> **WORK INSTRUCTIONS**
Make an exact copy, from the records below, of the lines from the line containing "You are a GUI" to the line containing "Click the green 太阳之尘 icon", both lines included, excluding pictures.

> **RECORDED DATA**
+ + +

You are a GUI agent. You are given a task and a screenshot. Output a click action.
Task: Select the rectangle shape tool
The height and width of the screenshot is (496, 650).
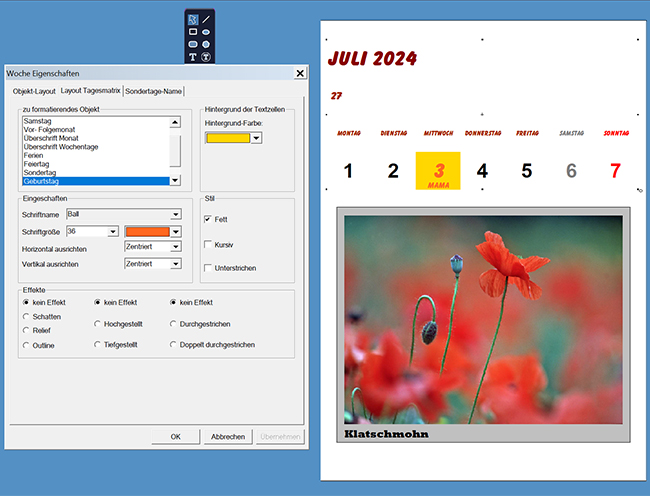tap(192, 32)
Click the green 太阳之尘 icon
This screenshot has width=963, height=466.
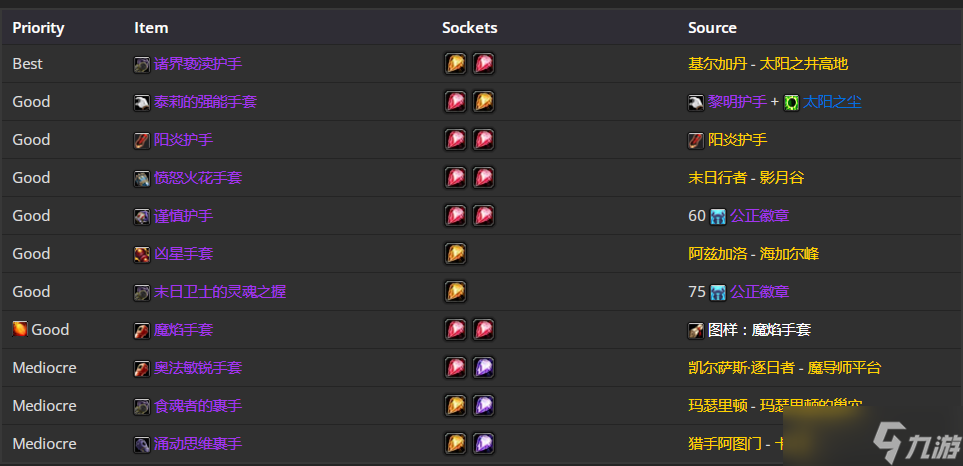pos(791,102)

+ + +

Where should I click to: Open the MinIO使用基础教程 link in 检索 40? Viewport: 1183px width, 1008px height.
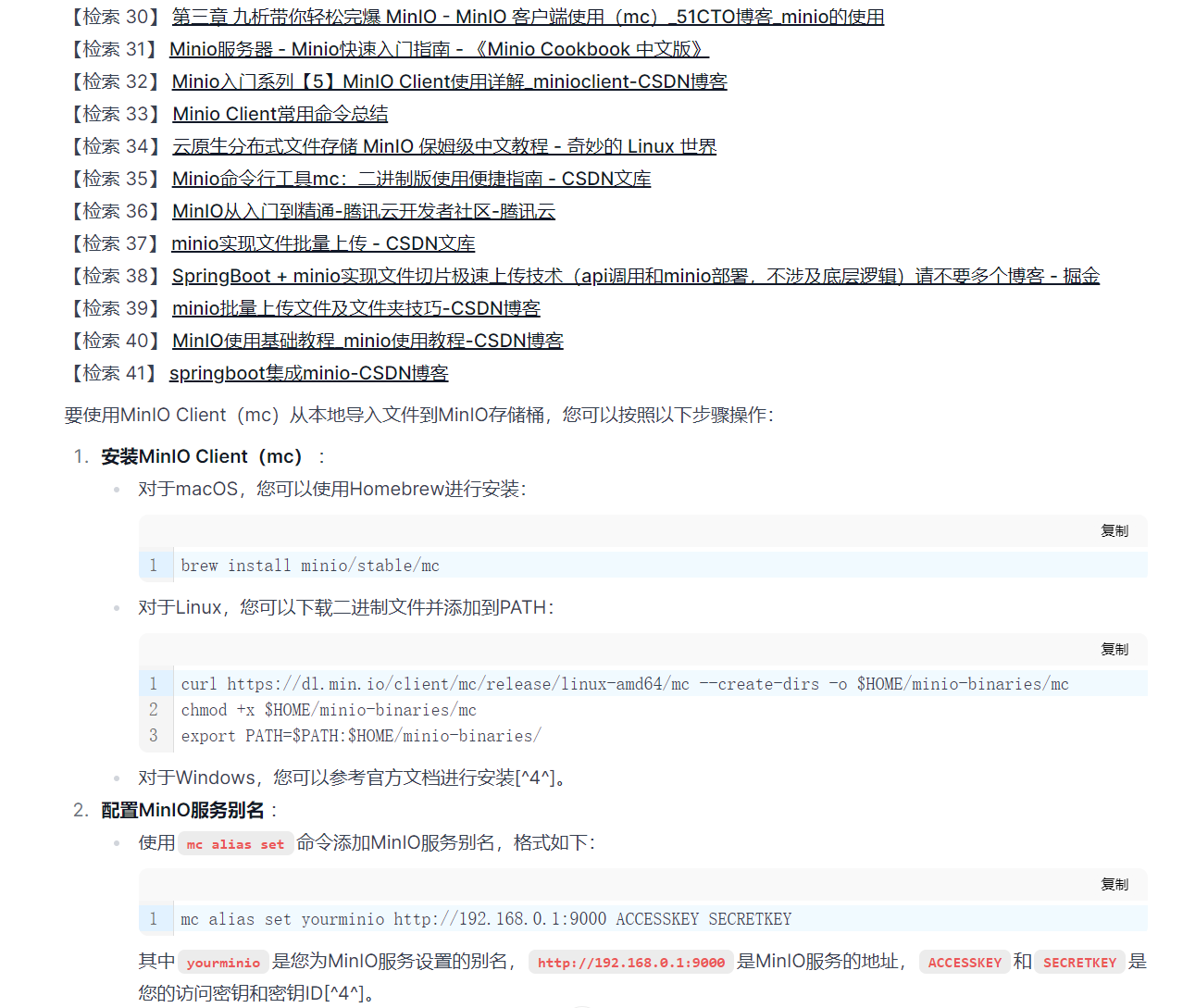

+ + +

> **TASK SOLUTION**
You are a GUI agent. You are given a task and a screenshot. Output a click action.
Task: Select the rectangle shape tool
The height and width of the screenshot is (496, 650).
tap(192, 32)
Click the green 太阳之尘 icon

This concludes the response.